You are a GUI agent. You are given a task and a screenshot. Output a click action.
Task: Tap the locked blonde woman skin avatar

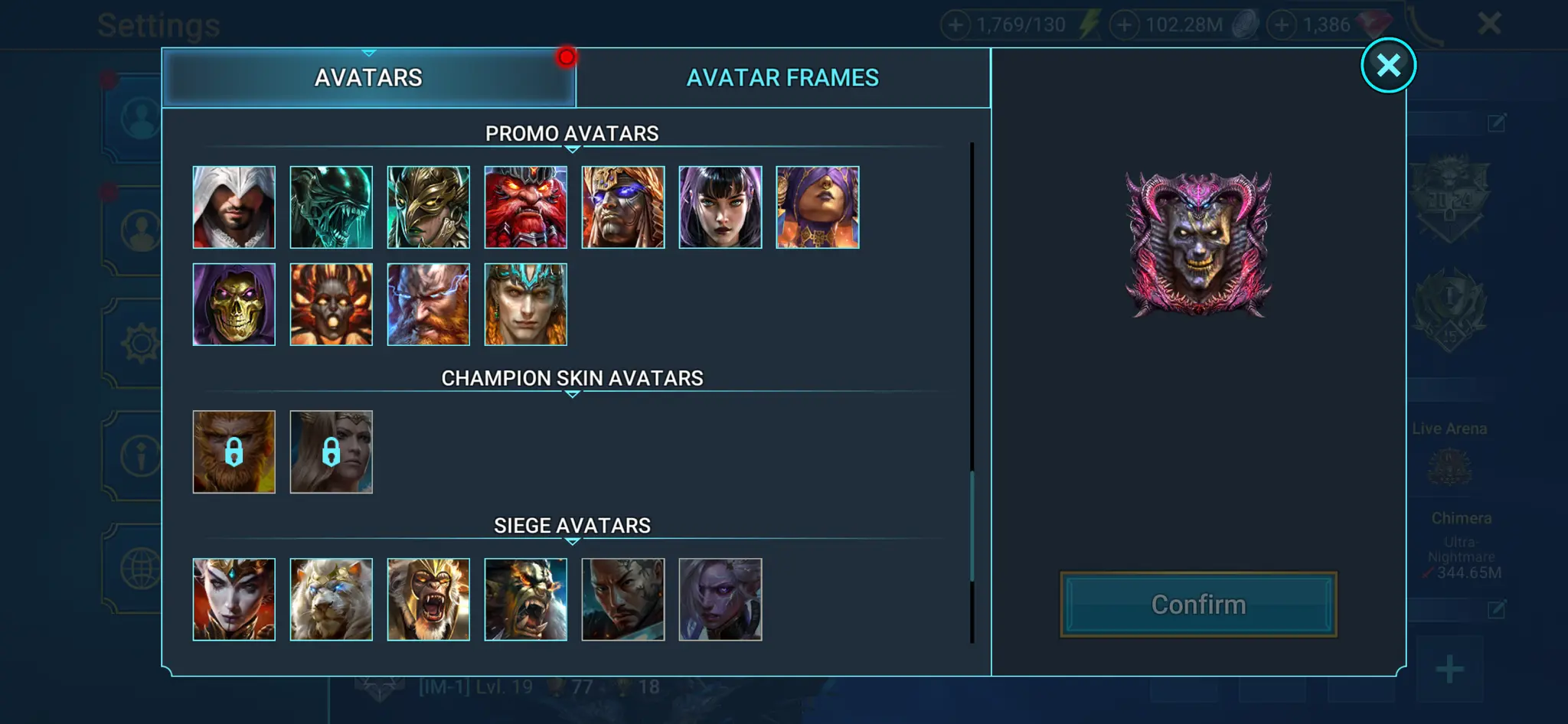(x=331, y=452)
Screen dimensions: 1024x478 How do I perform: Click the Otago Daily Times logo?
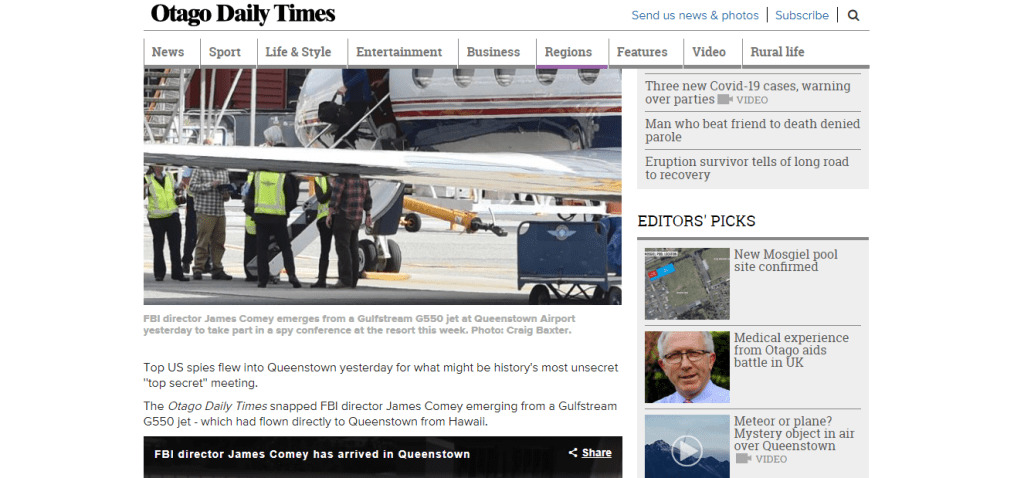point(243,14)
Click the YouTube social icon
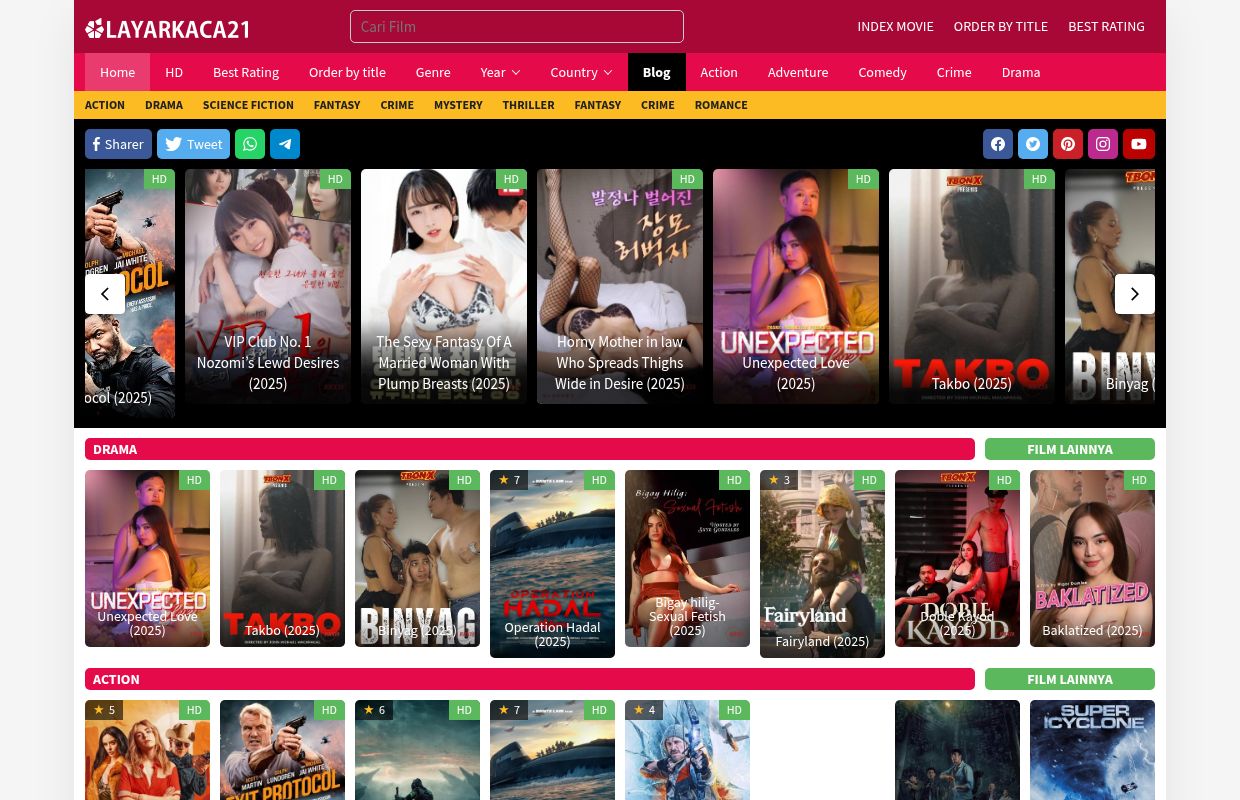This screenshot has width=1240, height=800. pos(1138,144)
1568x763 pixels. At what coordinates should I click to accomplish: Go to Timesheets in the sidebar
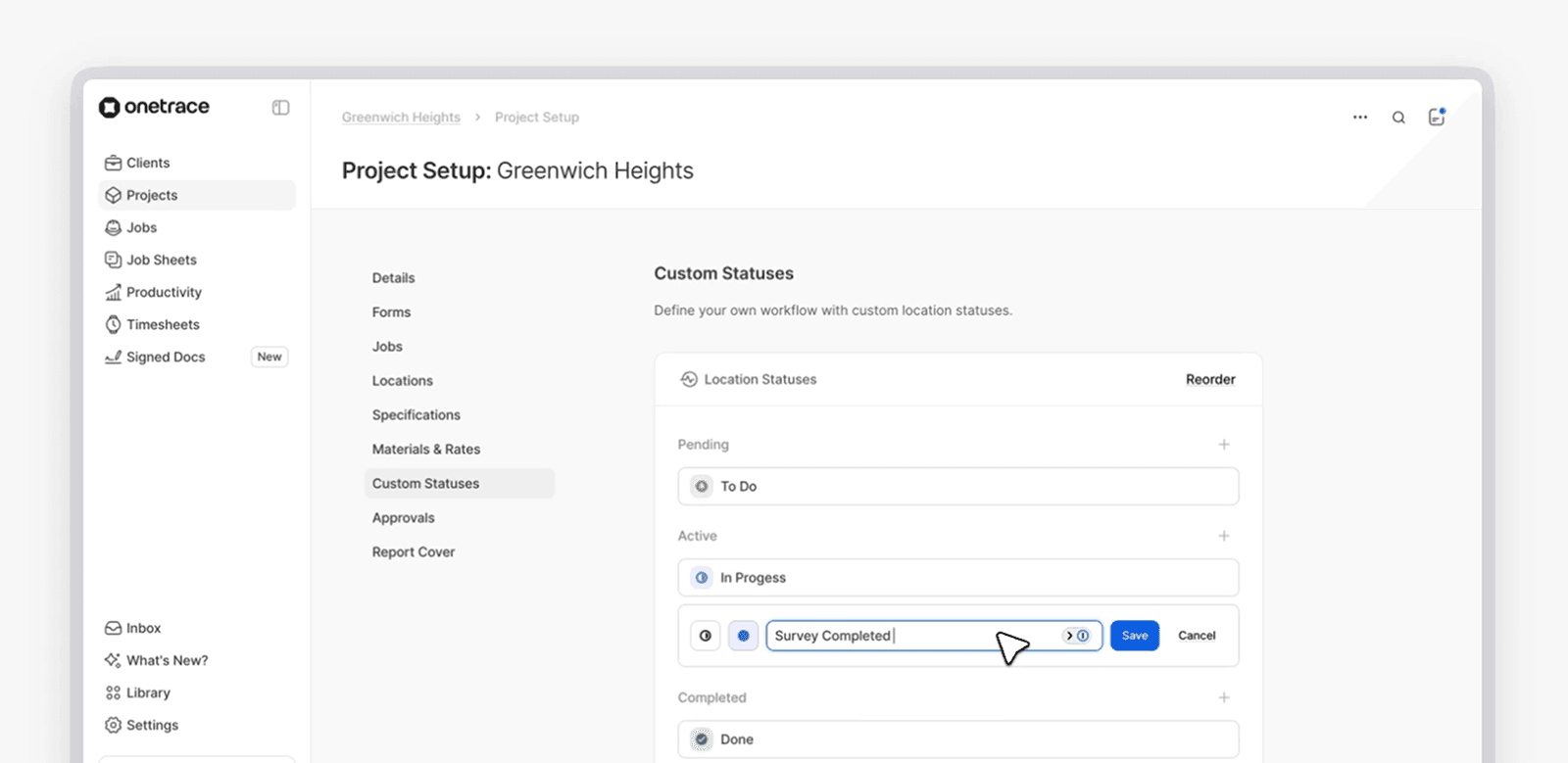pos(163,324)
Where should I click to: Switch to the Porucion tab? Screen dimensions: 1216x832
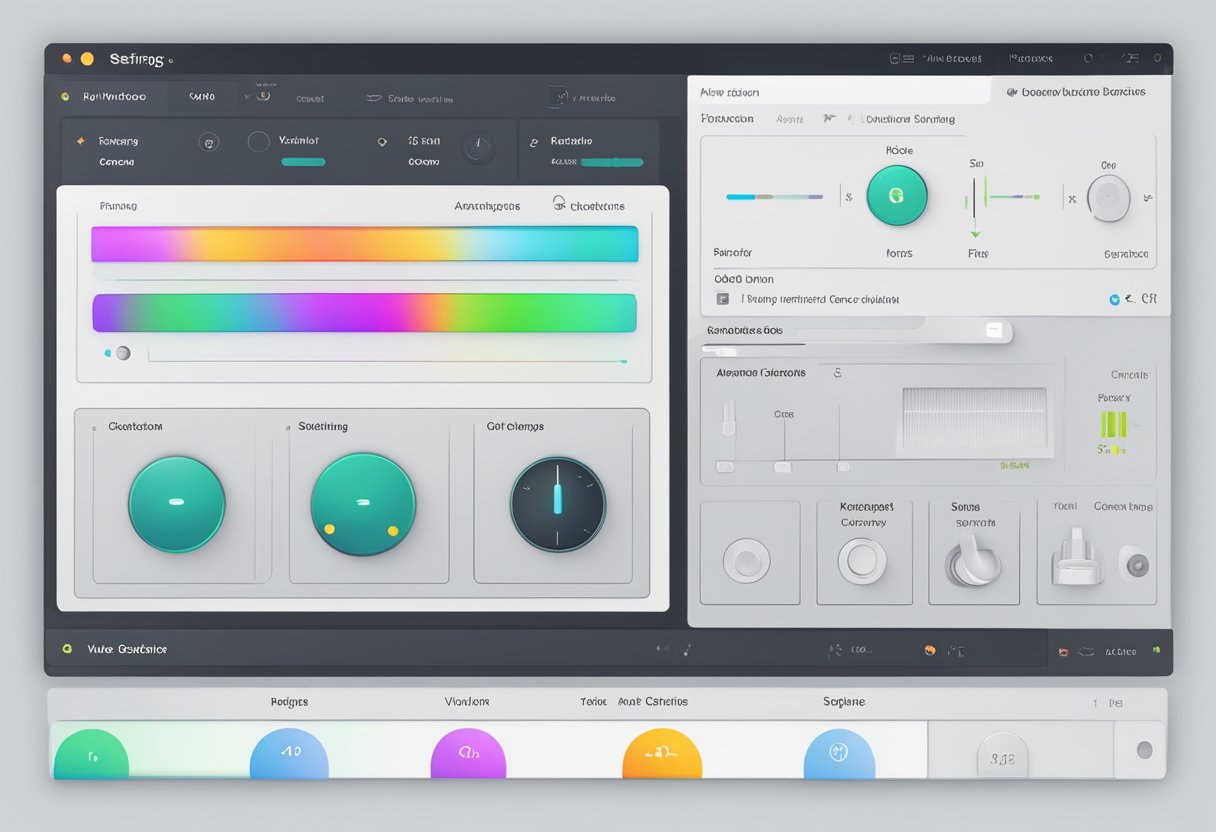(x=728, y=118)
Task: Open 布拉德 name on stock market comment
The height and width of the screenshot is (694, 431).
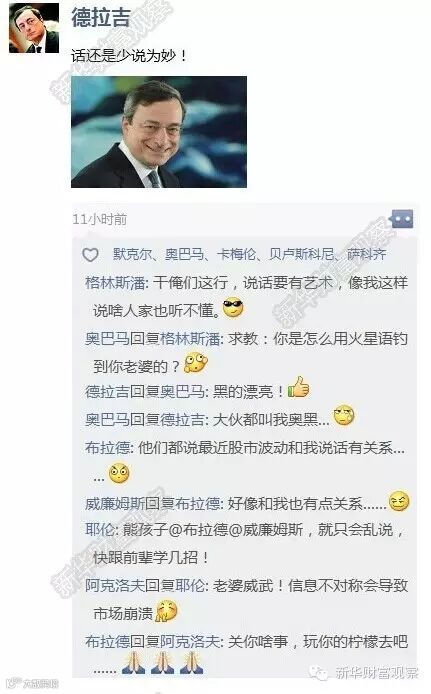Action: click(108, 447)
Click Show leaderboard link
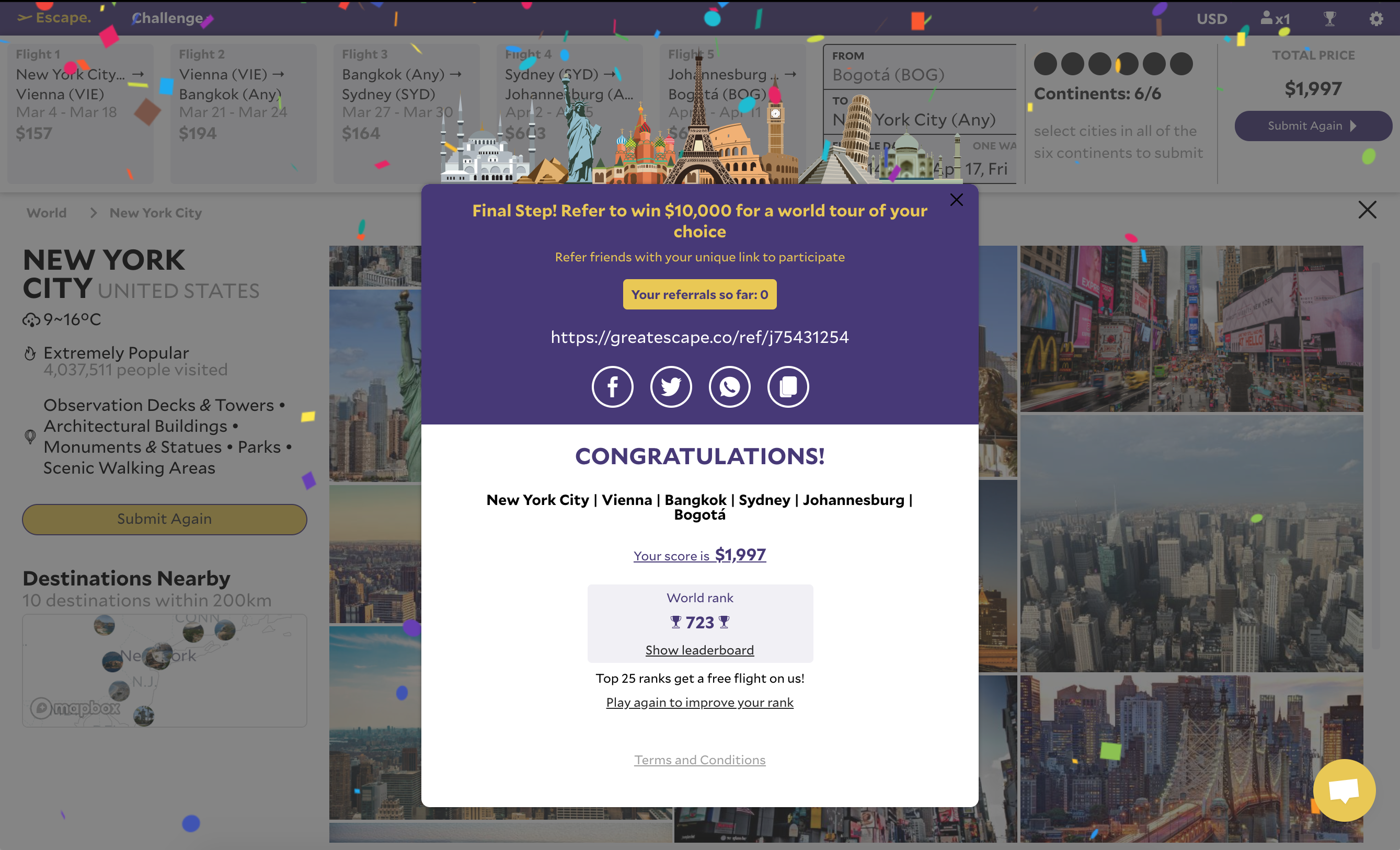This screenshot has width=1400, height=850. point(699,650)
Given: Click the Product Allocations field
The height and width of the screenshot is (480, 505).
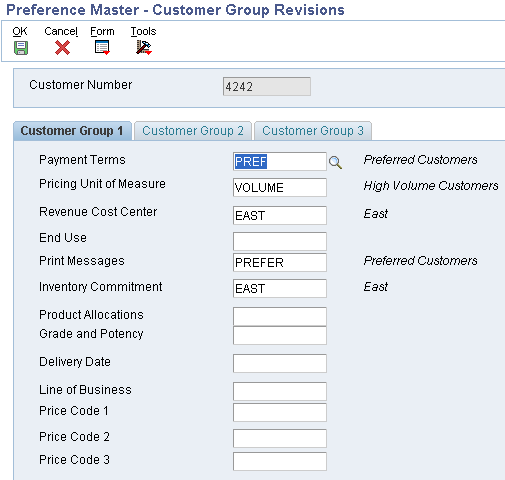Looking at the screenshot, I should [x=280, y=316].
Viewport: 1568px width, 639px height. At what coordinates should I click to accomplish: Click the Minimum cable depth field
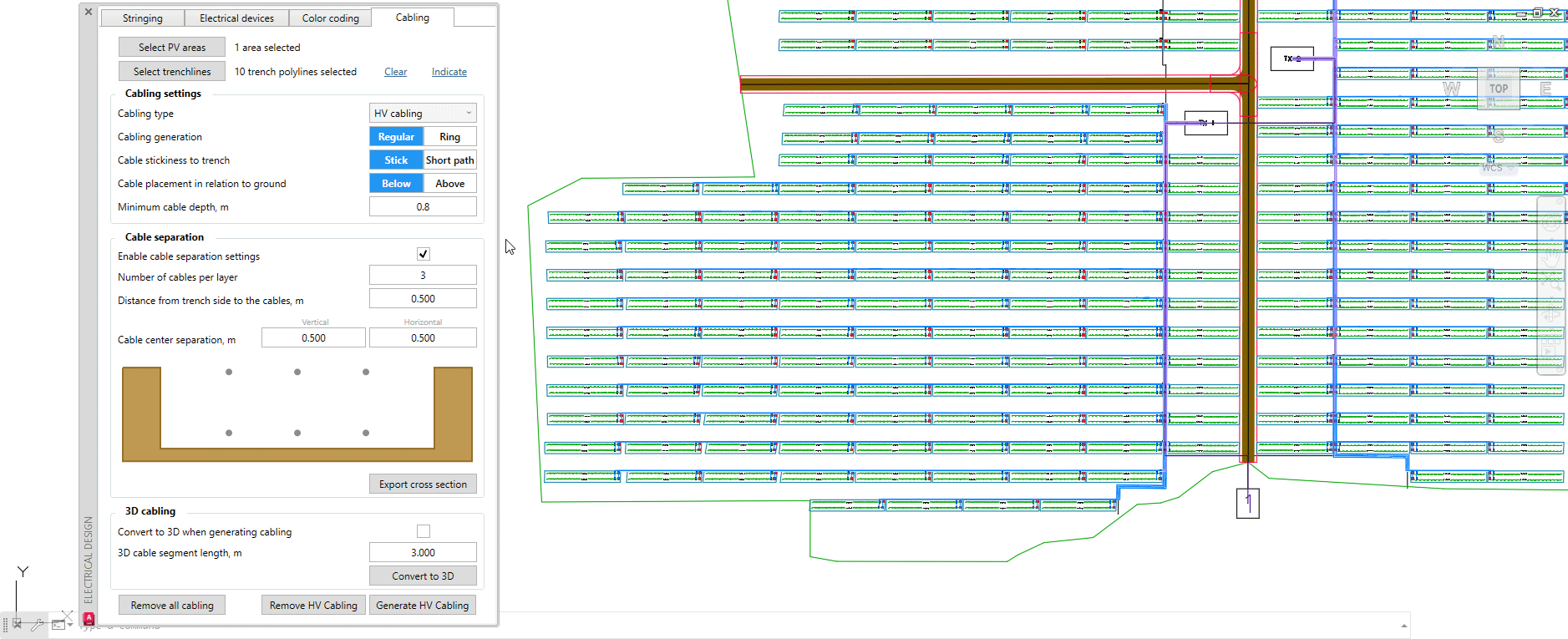click(423, 207)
------------------------------------------------
▸ **THE PROBLEM**
Copy all of the material above verbatim, line by line, leaving out the pictures.

▸ **RESULT OF THE TASK**
You are a GUI agent. You are given a task and a screenshot. Output a click action.
Task: Tap the locked blonde woman skin avatar

(x=331, y=452)
Screen dimensions: 1024x478 How do I perform: Click the Otago Daily Times logo?
point(243,14)
Click the YouTube social icon
This screenshot has width=1240, height=800. pos(1138,144)
1568x763 pixels. At what coordinates should I click to accomplish: Go to Timesheets in the sidebar
pos(163,324)
Where should I click to: Switch to the Porucion tab? Screen dimensions: 1216x832
(x=728, y=118)
Task: Open 布拉德 name on stock market comment
The height and width of the screenshot is (694, 431).
Action: click(108, 447)
Click Show leaderboard link
This screenshot has width=1400, height=850. point(699,650)
Given: Click the Product Allocations field
The height and width of the screenshot is (480, 505).
Looking at the screenshot, I should [x=280, y=316].
Viewport: 1568px width, 639px height. At what coordinates should I click to accomplish: Click the Minimum cable depth field
click(423, 207)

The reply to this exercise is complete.